→ **EXERCISE**
Within the data below, tally the lines that contain "agent" and state only the total.

→ **EXCERPTED RECORDS**
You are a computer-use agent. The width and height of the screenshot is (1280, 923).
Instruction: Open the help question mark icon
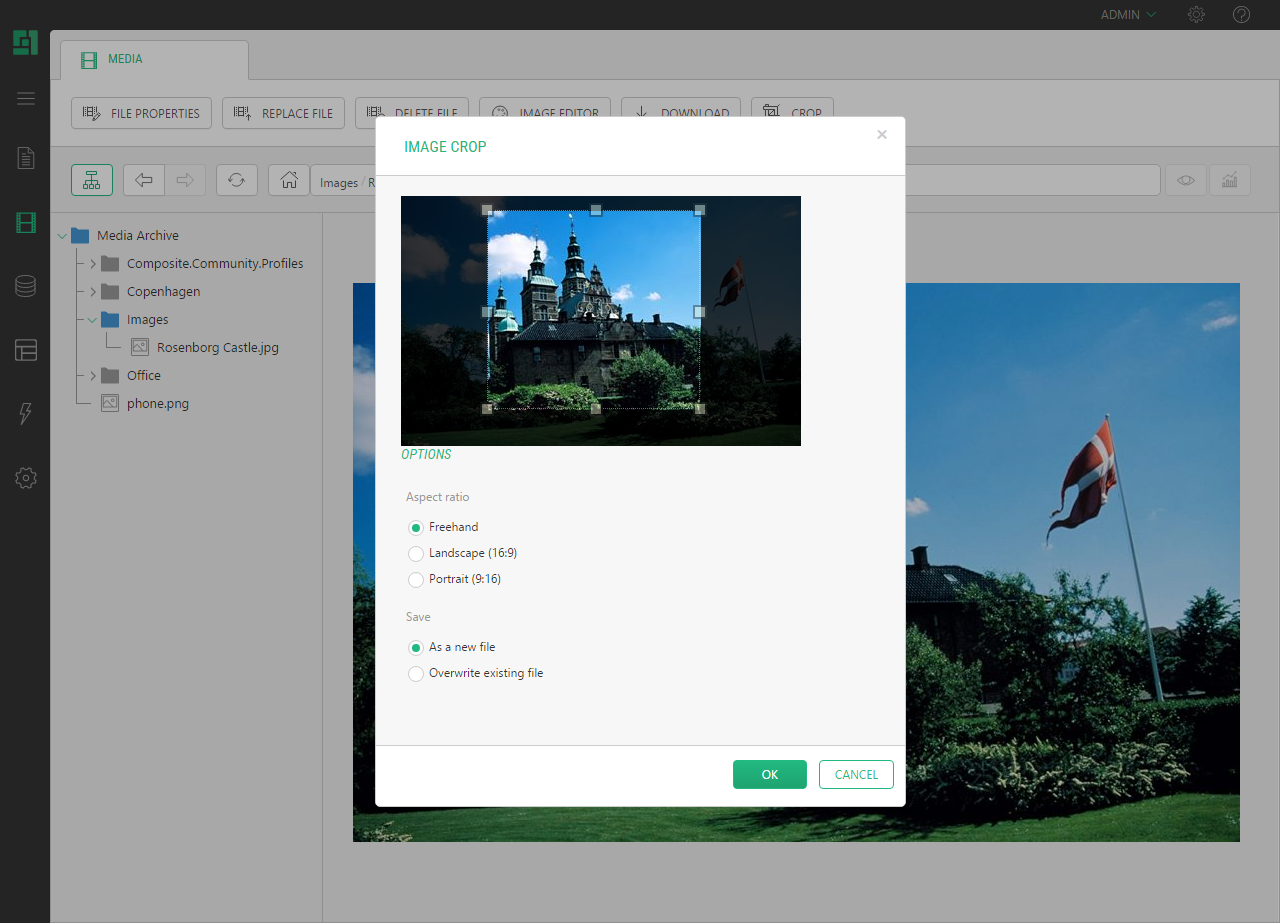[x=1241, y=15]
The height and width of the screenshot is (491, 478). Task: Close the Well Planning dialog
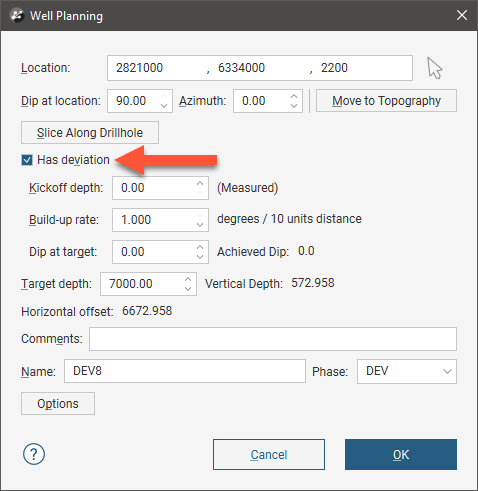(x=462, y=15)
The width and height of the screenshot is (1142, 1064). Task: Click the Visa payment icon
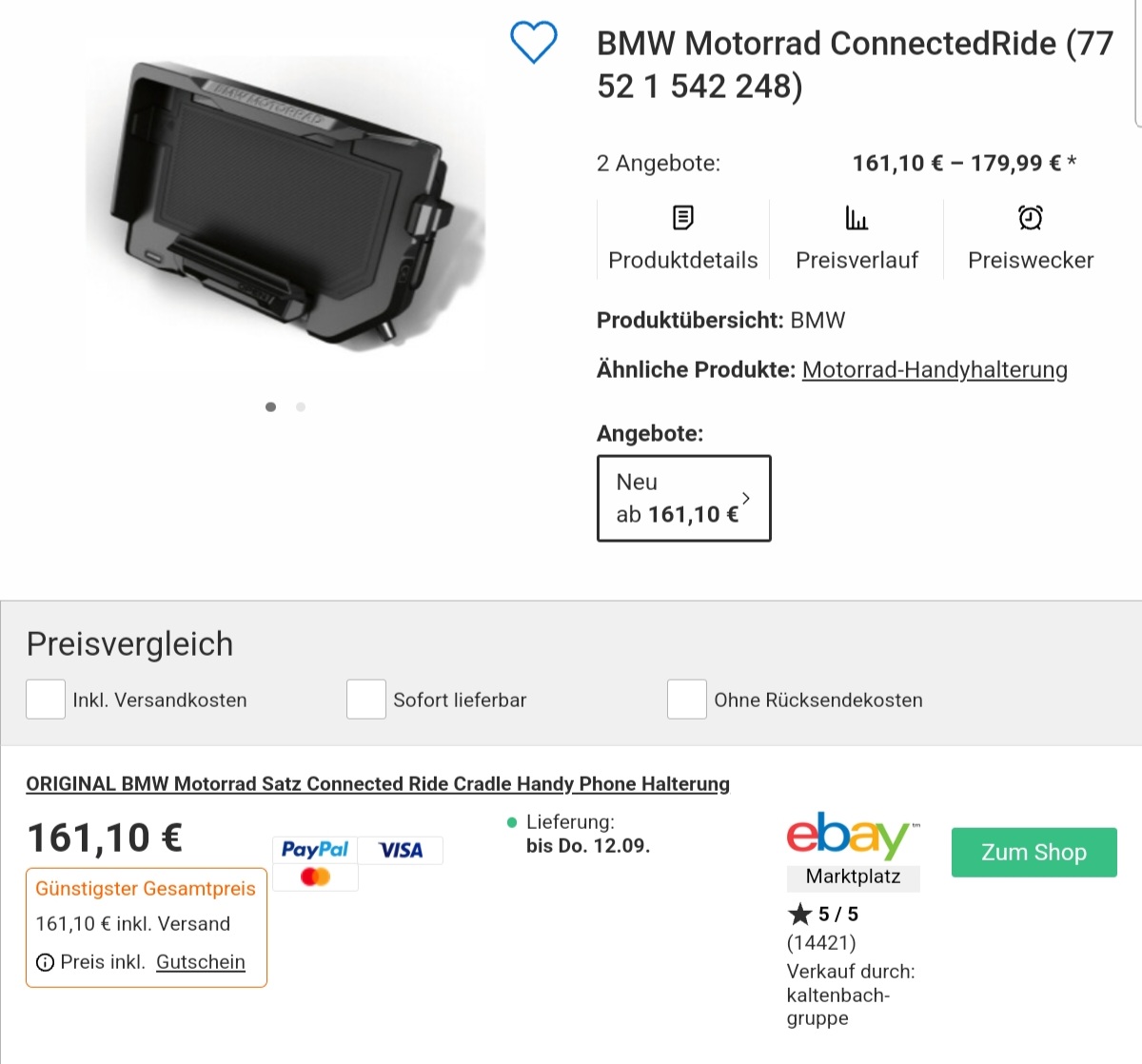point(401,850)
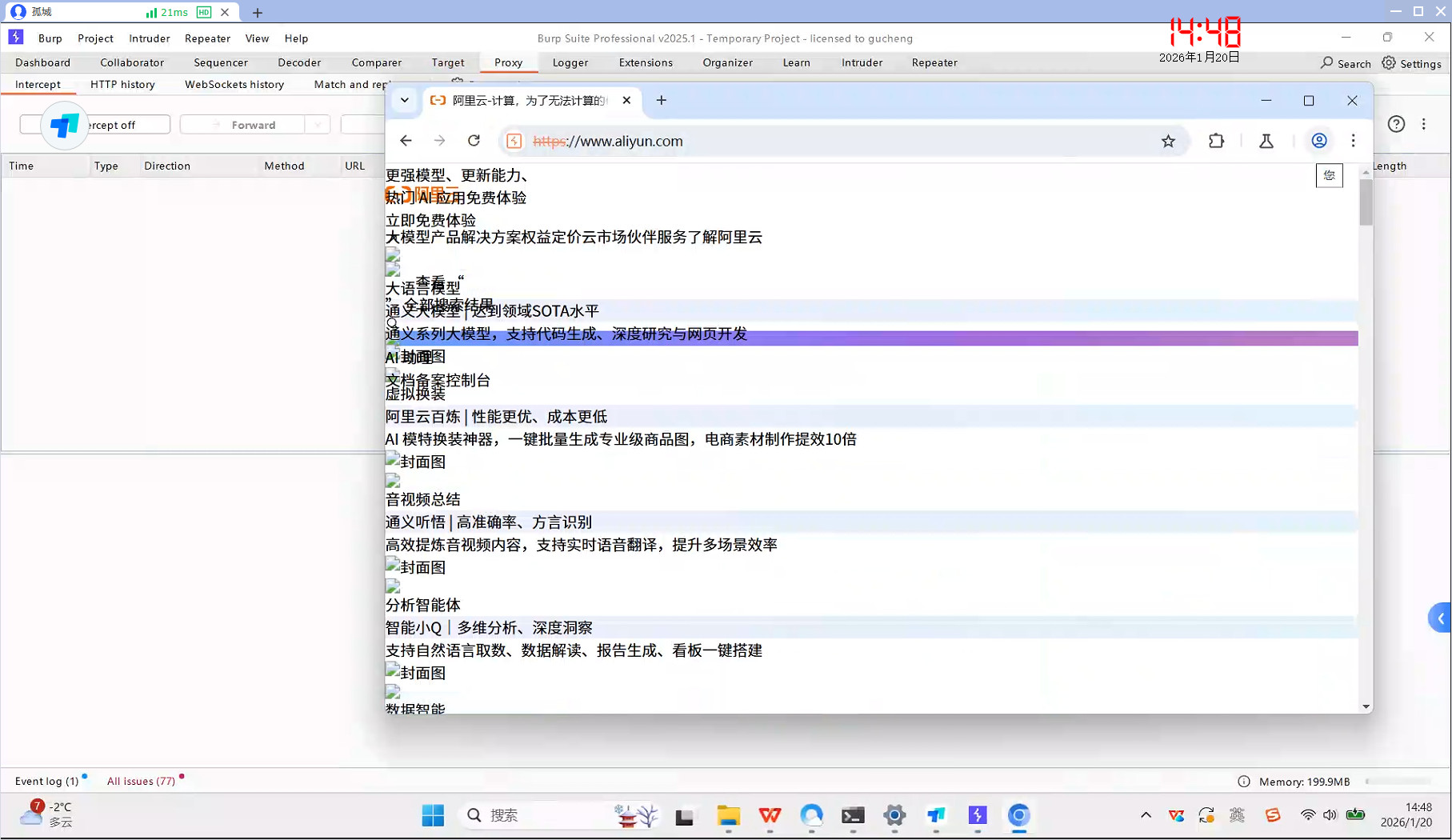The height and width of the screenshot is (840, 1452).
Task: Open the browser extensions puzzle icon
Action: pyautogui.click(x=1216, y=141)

==

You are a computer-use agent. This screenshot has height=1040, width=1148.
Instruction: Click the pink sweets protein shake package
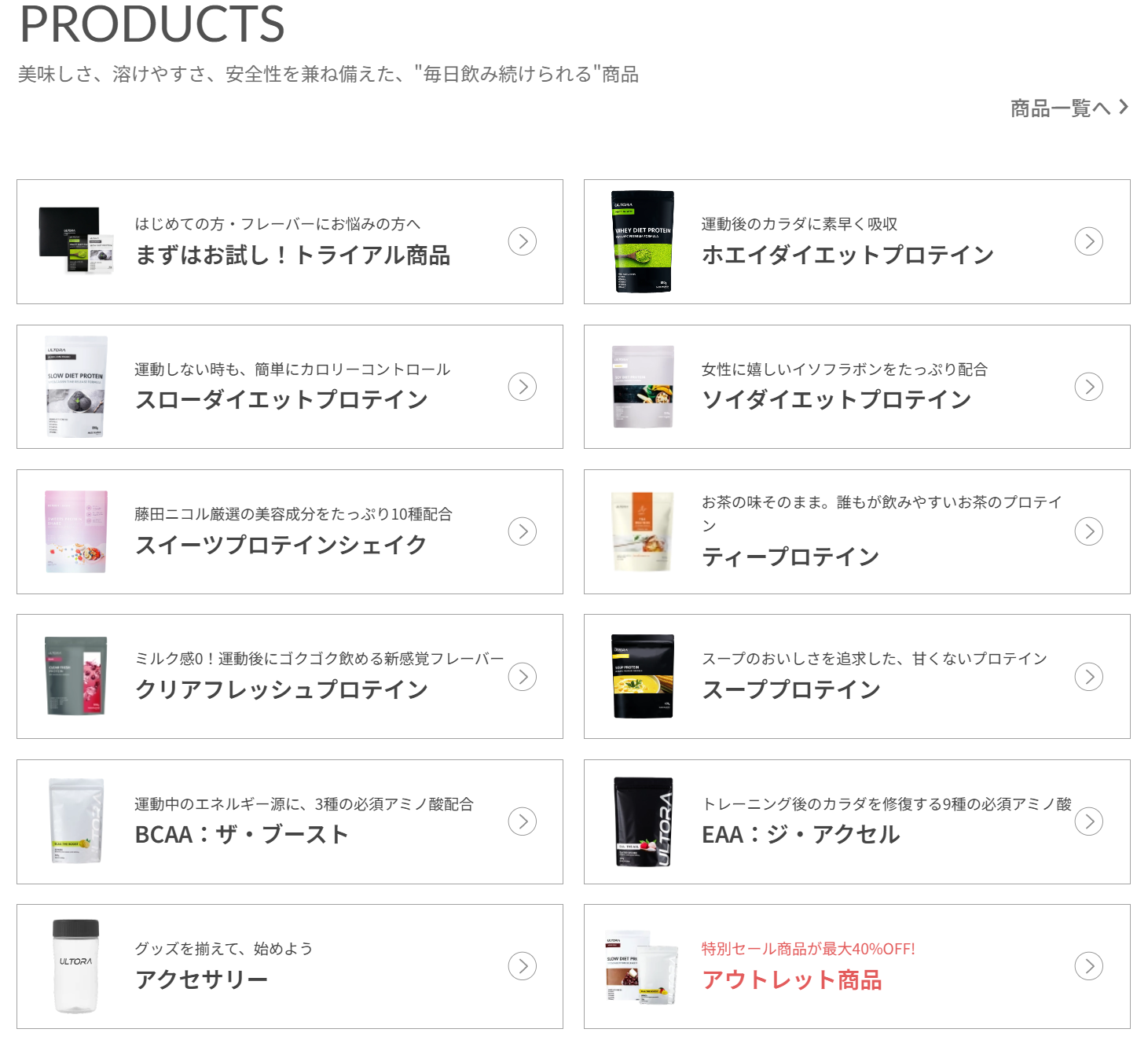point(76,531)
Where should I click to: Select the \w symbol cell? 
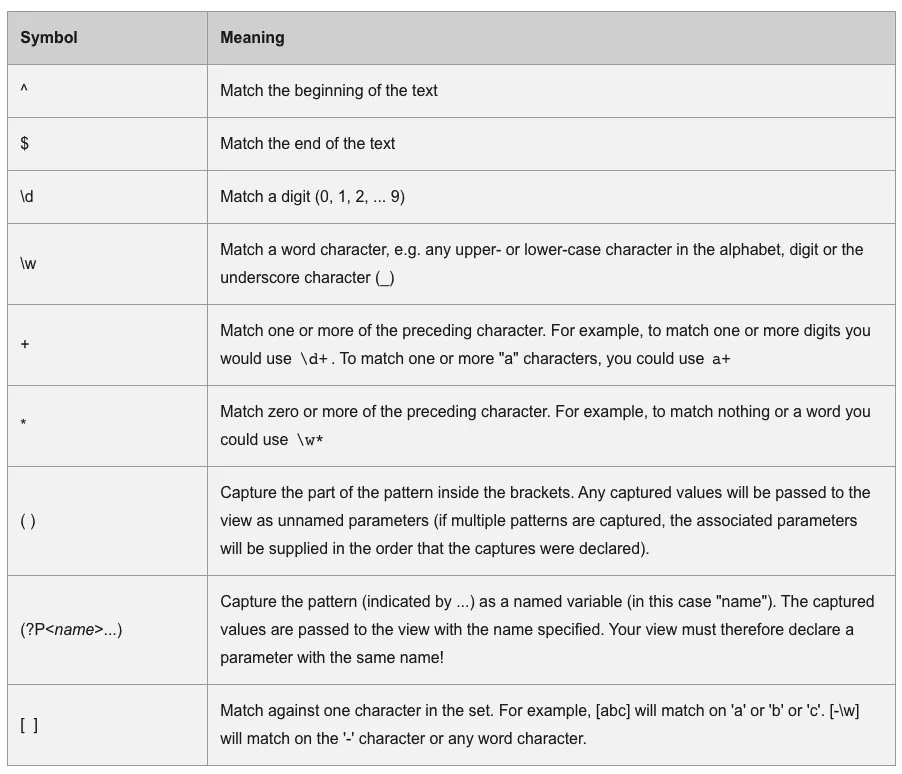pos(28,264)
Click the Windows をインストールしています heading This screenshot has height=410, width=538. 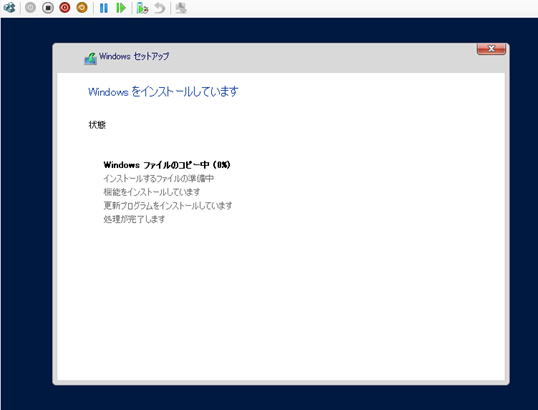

--

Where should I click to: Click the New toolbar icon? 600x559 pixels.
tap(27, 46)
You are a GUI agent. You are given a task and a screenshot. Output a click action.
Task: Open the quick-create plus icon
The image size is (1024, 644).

→ **TASK ANSWER**
3